MR FIX IT: Venter says getting ‘everyone from the president and the minister of health down’ to use the public healthcare system when using their medical aid will mean ‘they will have an immediate investment in assisting those fixing it’.
“A race to the bottom, in other words,” says Venter. “We have poor indicators for almost every health metric outside of HIV, TB and vaccines, and even those are now slipping, due to the health department dropping the ball. Both our public and private health services are an expensive mess, for very different reasons. The health minister has been in charge for most of the last 17 years, we have endless excellent white papers and policy documents that gather dust, and little to show for the continent’s most expensive health system.”
Will this grim scenario prevail, or will South African healthcare be shepherded through the labyrinth of budget cuts and misfiring systems? Venter doesn’t see why not.
“It wasn’t so long ago that we seemed to be in the grip of load-shedding without end, yet Eskom was turned around in 18 months. Our problems are systemic and we have enough resources and brains to fix them.

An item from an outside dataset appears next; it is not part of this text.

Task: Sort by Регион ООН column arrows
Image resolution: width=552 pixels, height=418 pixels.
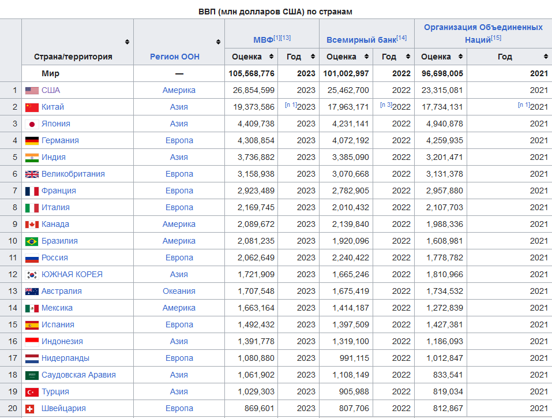Action: click(219, 42)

What is needed is strong leadership, which is something we currently lack,” says Venter, pausing to mull the judiciousness of his next point. It isn’t a long pause.
“I’ll tell you what you do. You take the top people from the medical aids and tell them: ‘You can’t be head of Discovery or the Government Employee Medical Scheme, Gems, anymore, lead with the best people from academia, from government, the private sector, donors, civil society, form a focused group with teeth, and run the health system.’
“We all declare our interests, put an end to corruption, and everyone from the president and the minister of health down in government must use the public healthcare system when using their medical aid. If they experience the system first hand, they will have an immediate investment in assisting those fixing it. Stop blaming the private sector and a lack of money for the problem.
“Start using the innovations South Africans are world leaders in, including data systems. If we do that, I am telling you, we will fix the system in five years.”
Venter, clearly, has already rolled up his sleeves for this new fight. It will be interesting to see who joins him.